Event Length Calculation for Final Rows¶
In the final CSV tables:
- event_length_bp is computed as the minimum valid absolute svlen (min(abs(svlen))) across all source records in the clustered event
- If no sources provide svlen, event_length_bp is NaN
- This conservative approach ensures reported lengths represent the smallest source size estimate while handling signed caller conventions robustly
Each source pipeline registers its own length in the table: - asm_length — Assembly pipeline svlen - long_ont_length — Oxford Nanopore long-read svlen - long_pacbio_length — PacBio long-read svlen - short_length — Short-read svlen
Assembly coordinates for translocations (asm_start_mod, asm_end_mod)¶
Two additional assembly-specific columns appear only in Translocations.csv:
- asm_start_mod — Start position of the translocation event in the modified (non-reference) genome
- asm_end_mod — End position of the translocation event in the modified (non-reference) genome
These columns are automatically removed from all non-translocation tables (Insertions, Deletions, Duplications, Replacements, Inversions) to maintain table clarity and avoid sparse empty columns.

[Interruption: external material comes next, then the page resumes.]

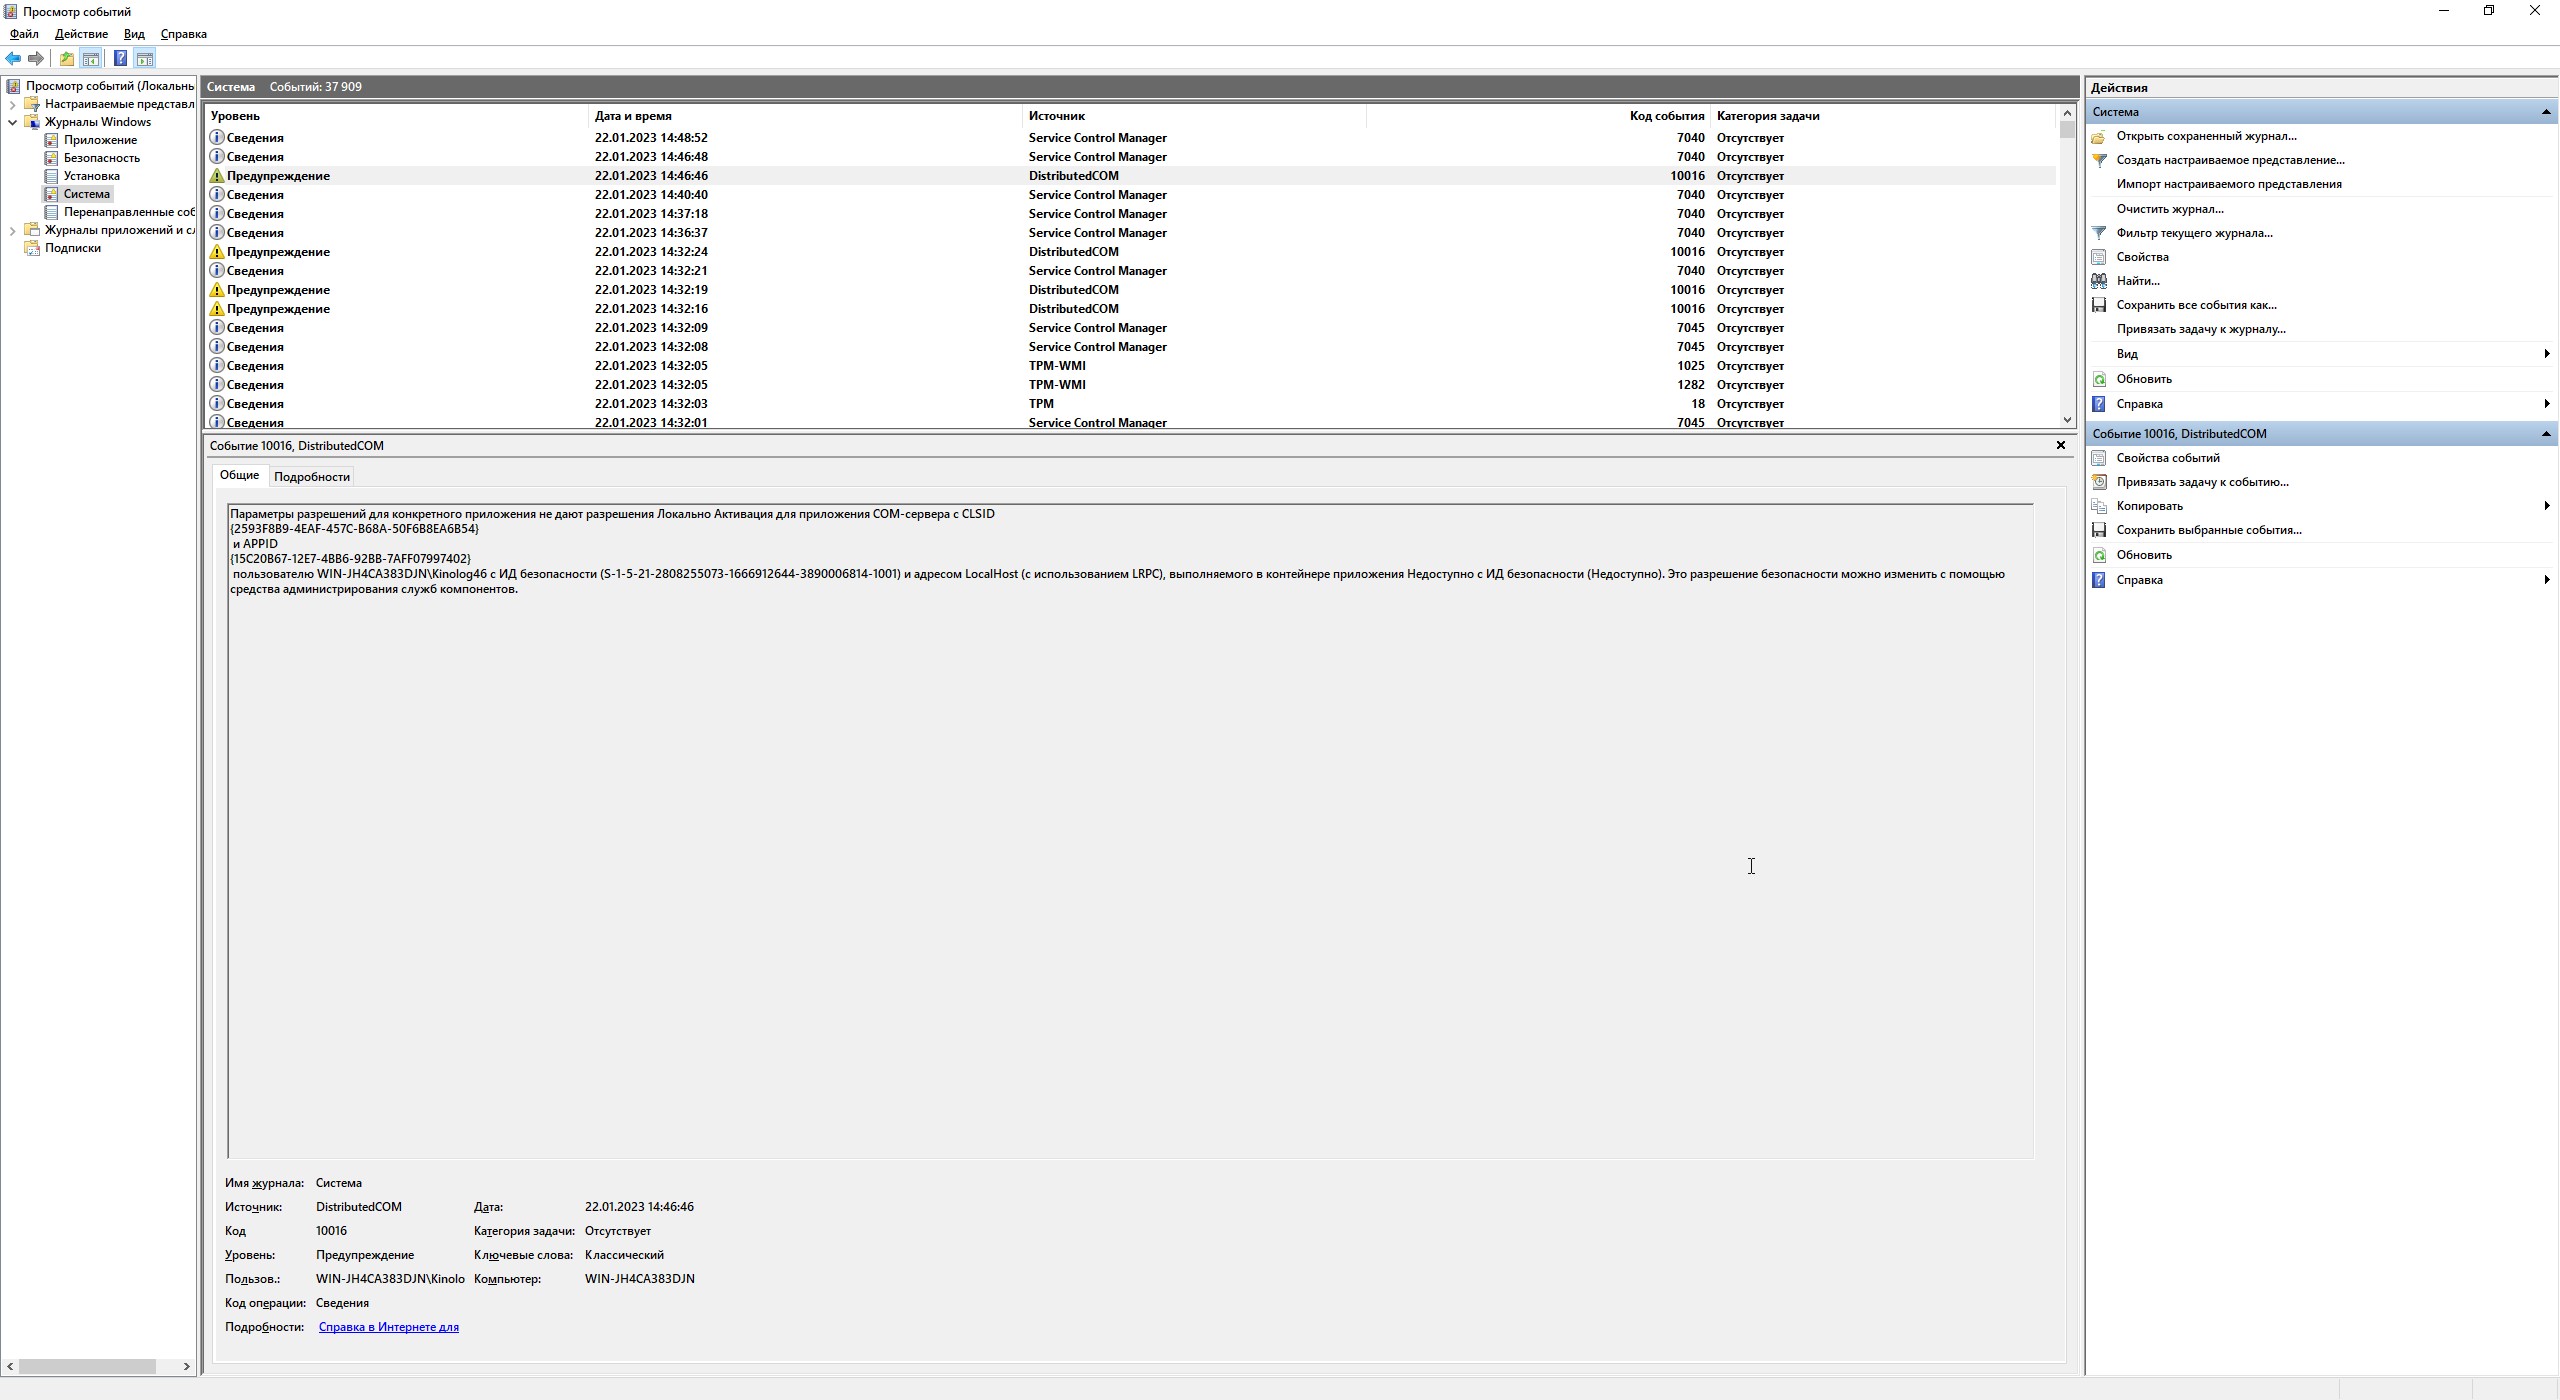Toggle the show/hide console tree icon
The height and width of the screenshot is (1400, 2560).
click(x=91, y=58)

Rationale: Translocations require two coordinate pairs to describe both breakpoint locations. The primary coordinates (event_start, event_end) mark the position in the reference genome (origin breakpoint), while these modifier coordinates mark the same event's position in the modified genome (destination breakpoint).

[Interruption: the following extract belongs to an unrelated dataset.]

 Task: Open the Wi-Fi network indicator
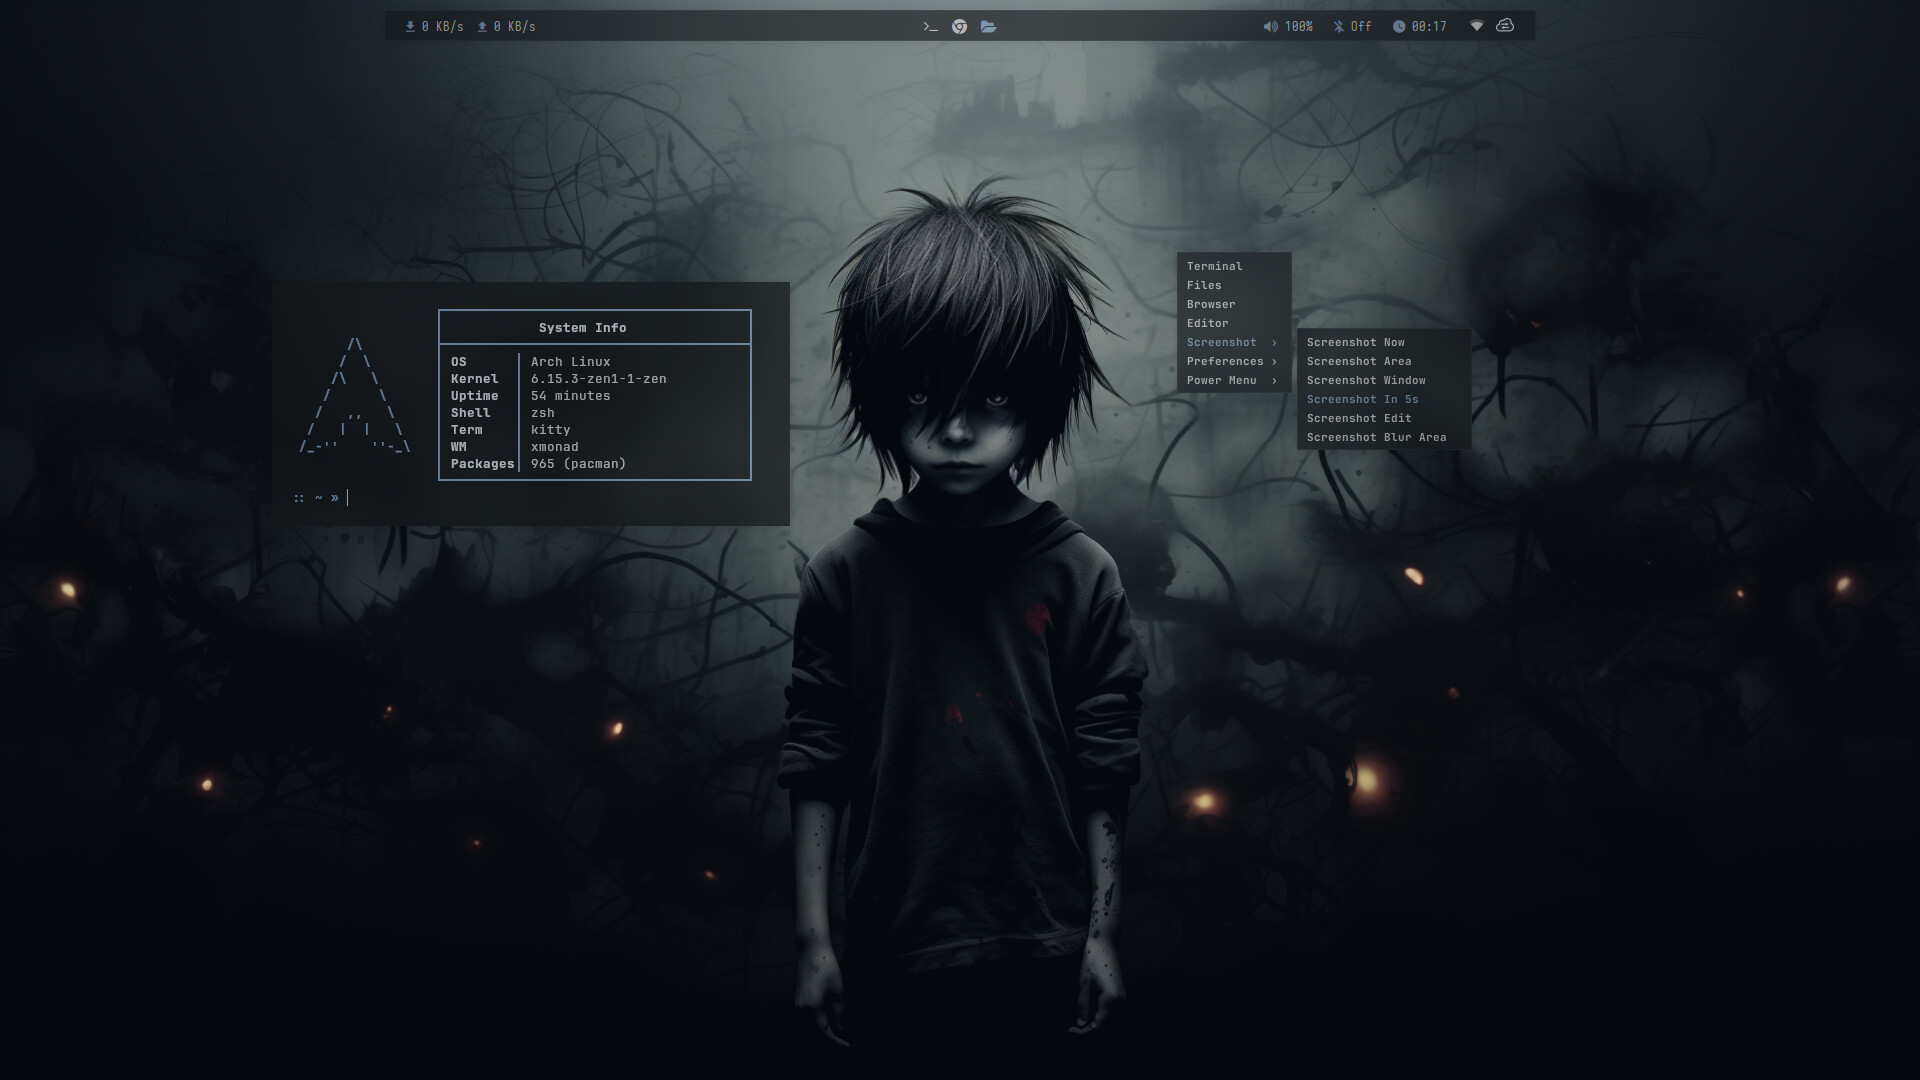(x=1476, y=26)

Event coordinate computation workflow¶
The create_sv_output.py script processes SV records through the following steps:
-
Load and standardize records from all available source pipelines (assembly, long-read ONT/PacBio, short-read)
-
Cluster records by (chromosome, standardized SV type) using interval overlap with a tolerance window (
--tol, default 10 bp). Records are considered part of the same event if: - They share the same chromosome and standardized SV type
- Their intervals overlap (accounting for tolerance)
-
At least one of the breakpoints (start or end) is within tolerance between members
-
Select best representative per source within each cluster using a ranking strategy:
- Rank 1: Supporting reads / evidence count (higher is better)

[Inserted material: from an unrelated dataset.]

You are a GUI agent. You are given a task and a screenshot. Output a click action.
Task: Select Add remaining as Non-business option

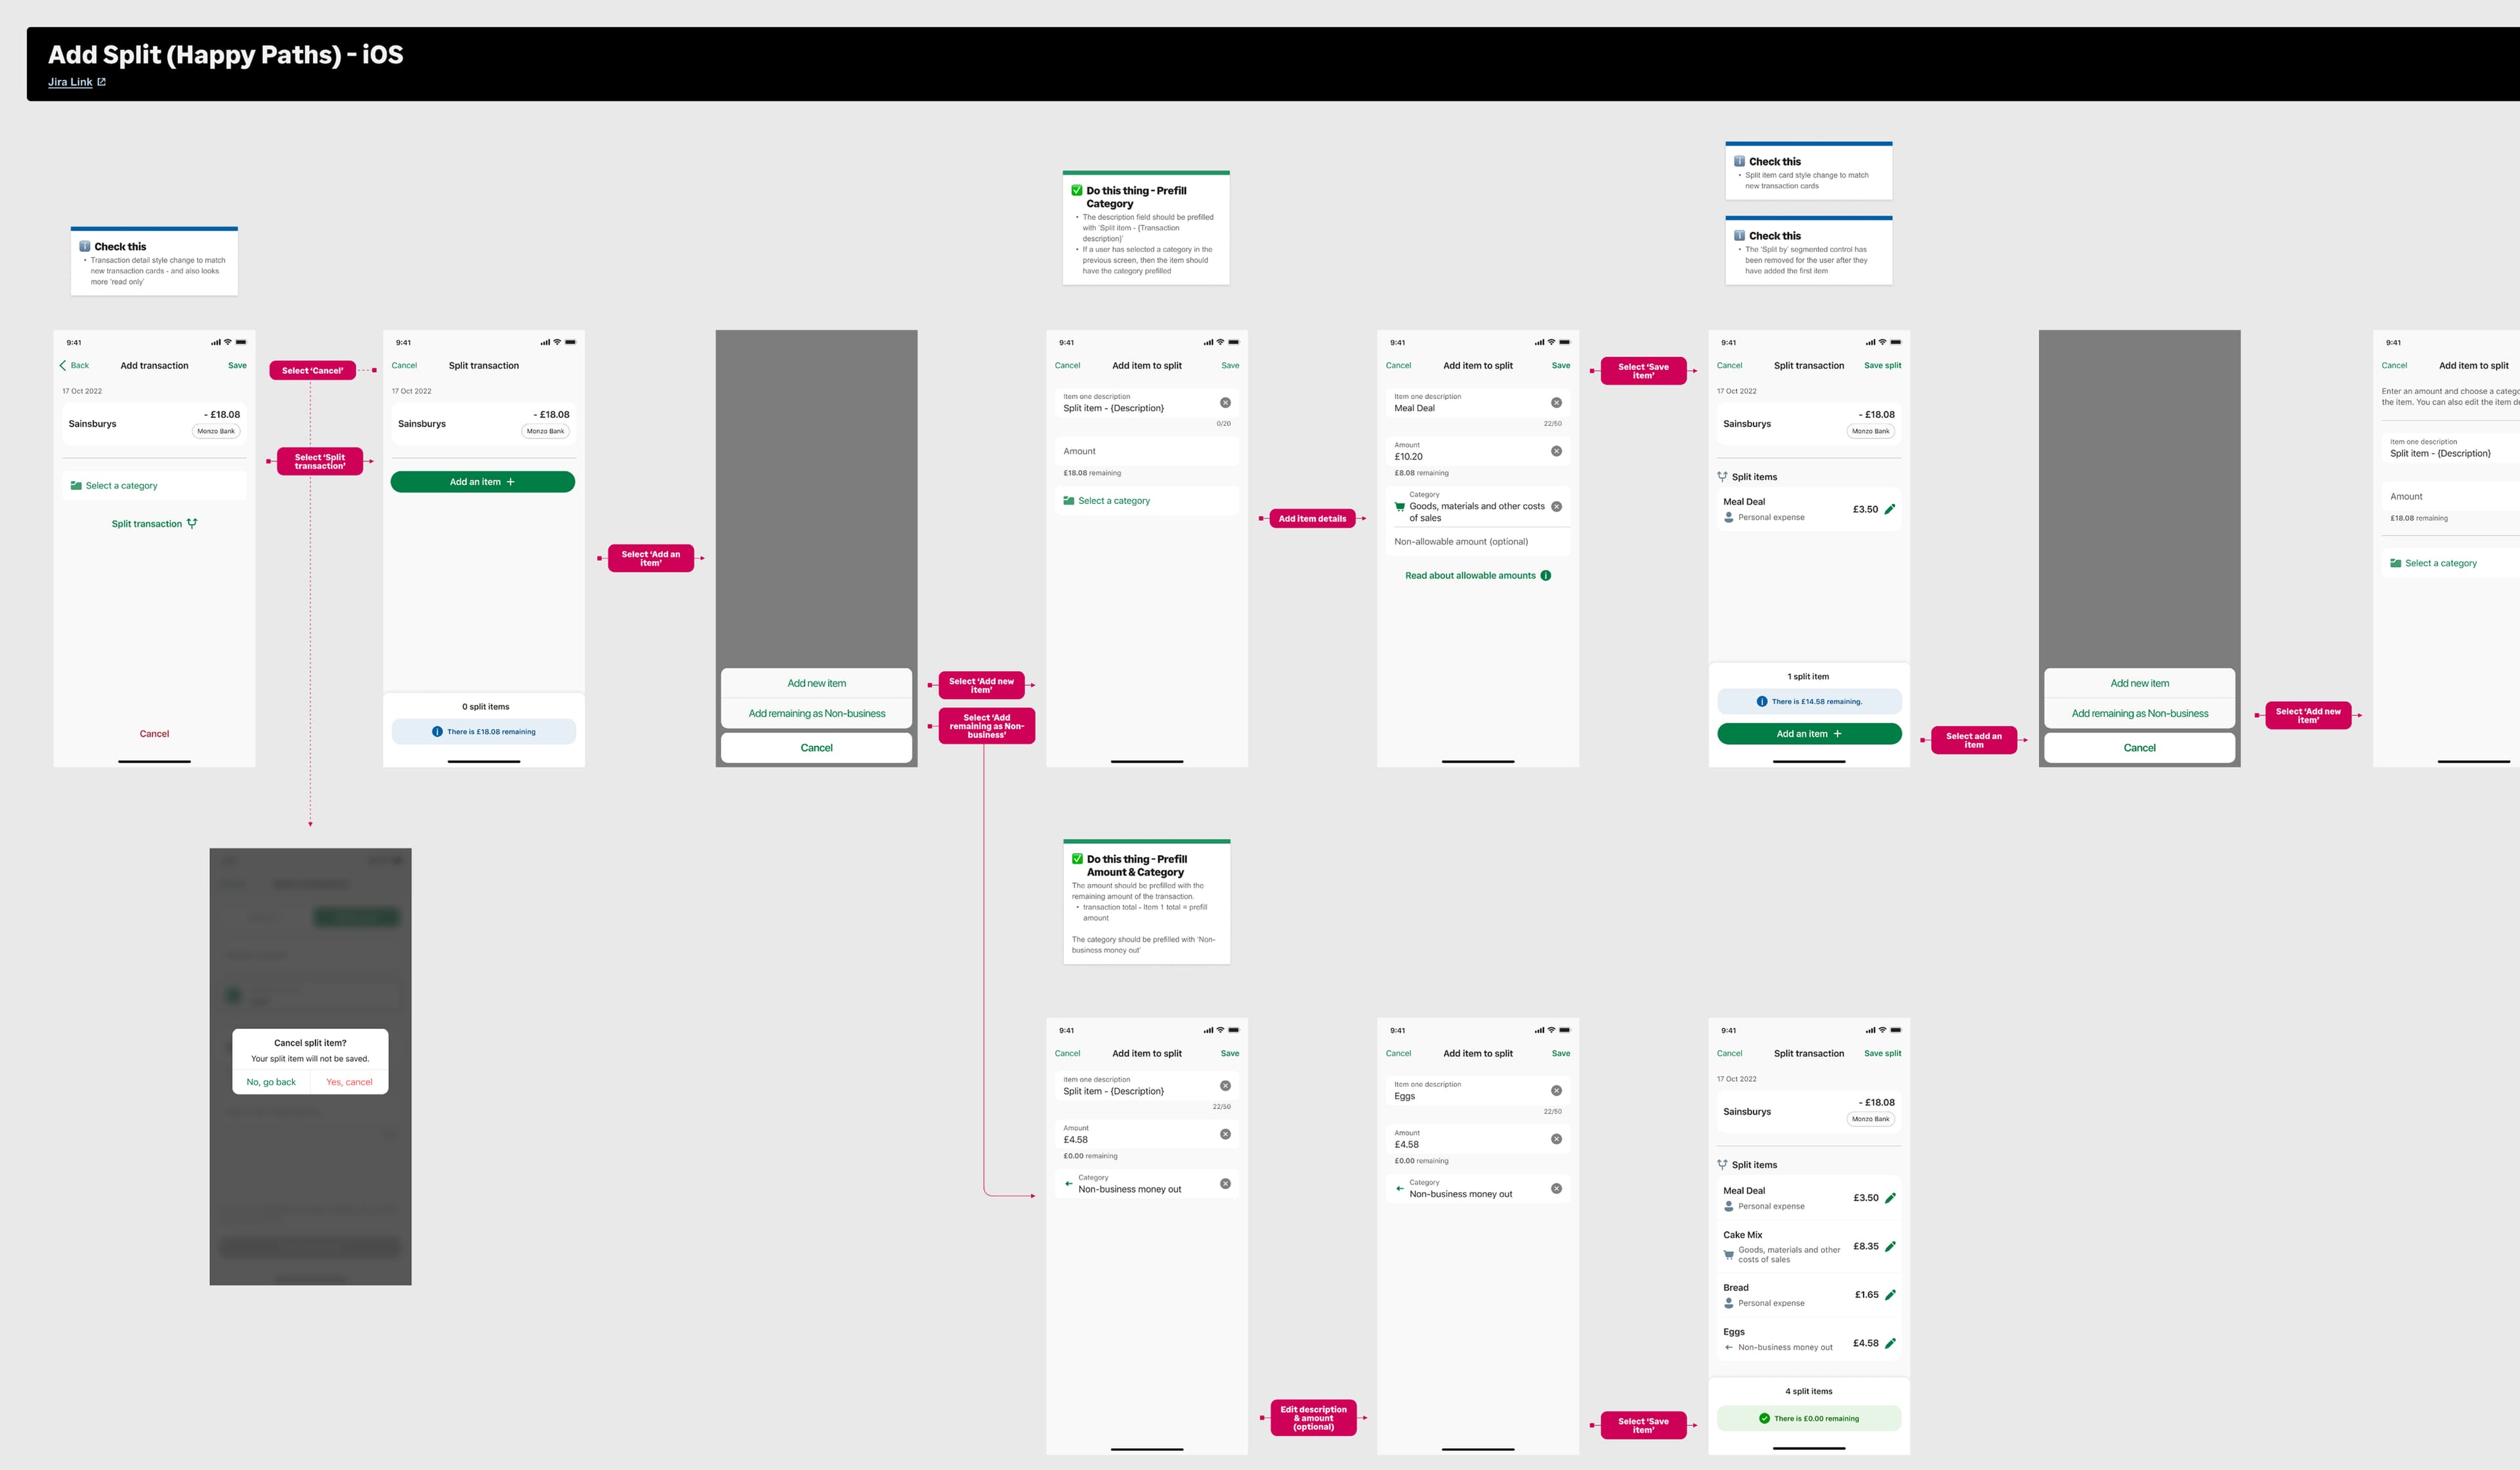(x=816, y=713)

- Rank 2: Quality score (higher is better)
- Rank 3: Absolute SV size (
abs(svlen)), with smaller values preferred as tie-breaker
This ensures the highest-confidence call from each source is carried forward.
- Build source length candidates from selected source representatives:
asm_length,long_ont_length,long_pacbio_length,short_lengthfrom sourcesvlen-
Event-level comparison uses absolute lengths (
abs(svlen)) to normalize caller sign conventions -
Select event anchor and event length:
- Set
event_length_bp = min(abs(svlen))across available source representatives - Set
event_startandevent_endto the coordinates of the same selected source call - If multiple sources share the same minimum absolute length, choose the one with the largest total interval intersection against other source representatives
-
If no usable source
svlenexists, keepevent_length_bp = NaNand use type-aware fallback coordinates -
Assemble final row with all source-specific fields, filtering unnecessary columns (e.g., removing
asm_start_mod/asm_end_modfrom deletions, removing internal type fields) -
Final pass: link overlapping events by scanning all final rows on the same chromosome and recording any coordinate overlaps or near-overlaps (if
--cross_type_tolis set)